Am Ende stimmte ein ganzes Viertel gegen die Zinssenkung, darunter die beiden deutschen Vertreter, Jens Weidmann und Jörg Asmussen, sowie die Vertreter Österreichs und der Niederlande. Drei Viertel stimmten dafür. Seit das bekannt wurde, ist klar: Der Rat der EZB ist auch in der Geldpolitik gespalten. Auf der einen Seite stehen diejenigen, die Angst vor Deflation haben, auf der anderen Seite diejenigen, die eher Inflation fürchten. Eine „signifikante Mehrheit“ habe für die Zinssenkung gestimmt, sagte Draghi in der Pressekonferenz nach der Entscheidung. Drei Viertel mögen für die gewöhnlichen Politik als signifikante Mehrheit gelten, nicht aber für die Geldpolitik der Europäischen Zentralbank. Hier stimmt man gerne einstimmig, oder zumindest im Konsens. Gibt es mehrere Gegenstimmen, versuchte man bislang, das totzuschweigen.

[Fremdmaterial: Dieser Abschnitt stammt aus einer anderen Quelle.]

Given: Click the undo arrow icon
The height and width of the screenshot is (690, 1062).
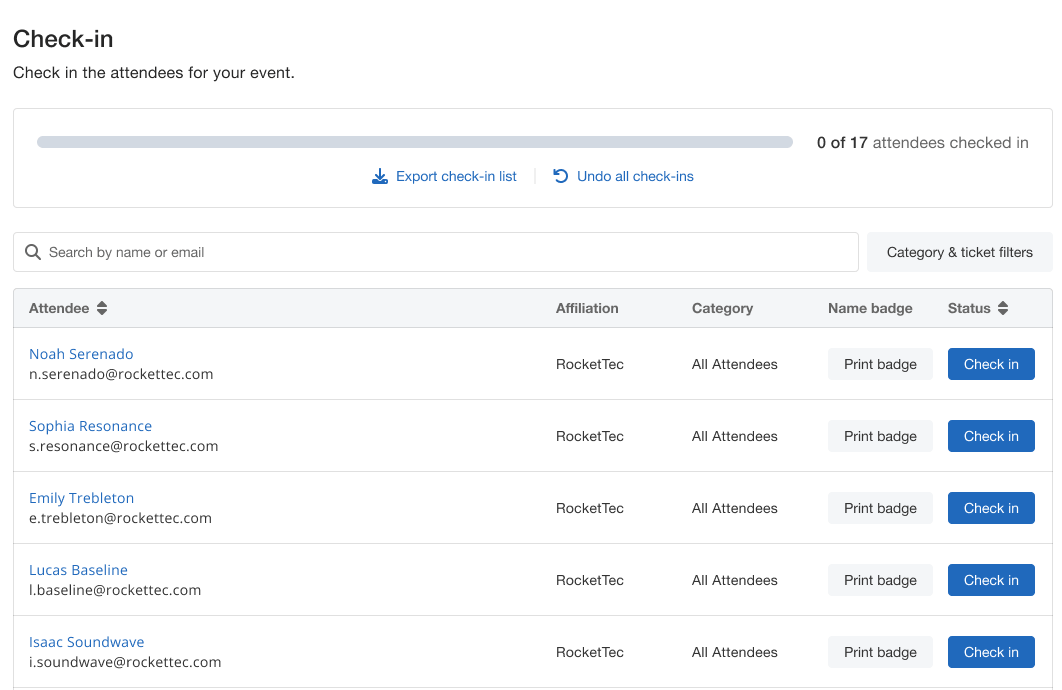Looking at the screenshot, I should [x=561, y=176].
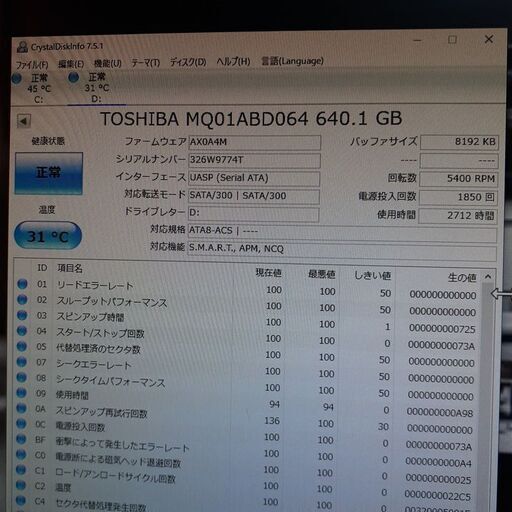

Das klappt längst nicht mehr. Alles wird bekannt. Kein Wunder, dass die Stimmung schlecht ist in der EZB. Besonders in den Führungsgremien. Es ist ein unterkühlter Streit, der da ausgetragen wird, kalt und kontrolliert. Obwohl beide Seiten hinter den Kulissen mit aller Kraft kämpfen.
Der einzige Unterschied im Vergleich zum Krach um die Staatsanleihenkäufe ist, dass er bislang noch nicht im Scheinwerferlicht ausgetragen wird. Draghi würde die Zauderer nie öffentlich rügen. Weidmann sagt bislang öffentlich kein Wort dazu, dass und wieso er gegen die Zinssenkung war. Bei den Volks- und Raiffeisenbanken brachte ihn das in die interessante Lage, die Entscheidung, die er eigentlich nicht billigt, auf offener Bühne verteidigen zu müssen. „Der EZB-Rat macht Geldpolitik für den gesamten Euro-Raum und nicht für einzelne Länder“, sagte er. Und rechnete vor, wie viel der deutsche Staat schon dank der niedrigenZinsen gespart hat (jährlich 26 Milliarden Euro). Gleichzeitig brachte er in seiner Rede geschickt unter, welche Kritik es an der Zinssenkung gibt – immer mit Verweis auf andere Personen als Kritiker.
Die Vorsicht hat ihren Grund. Denn wenn die EZB in ihrem Kerngeschäft, der Geldpolitik, uneins ist, schürt das sofort Phantasien von Austritten aus dem Euro oder einer Spaltung in Nord und Süd. Ein Grusel für die Finanzmärkte, den keiner der Notenbanker braucht.
Aber wie lange kann man einen handfesten Streit noch mit ausgefeilten Reden übertünchen? Kommenden Freitag wird man das sehen. Da sprechen Draghi und Weidmann beide nacheinander auf einer Konferenz. Thema: „Die Zukunft Europas“.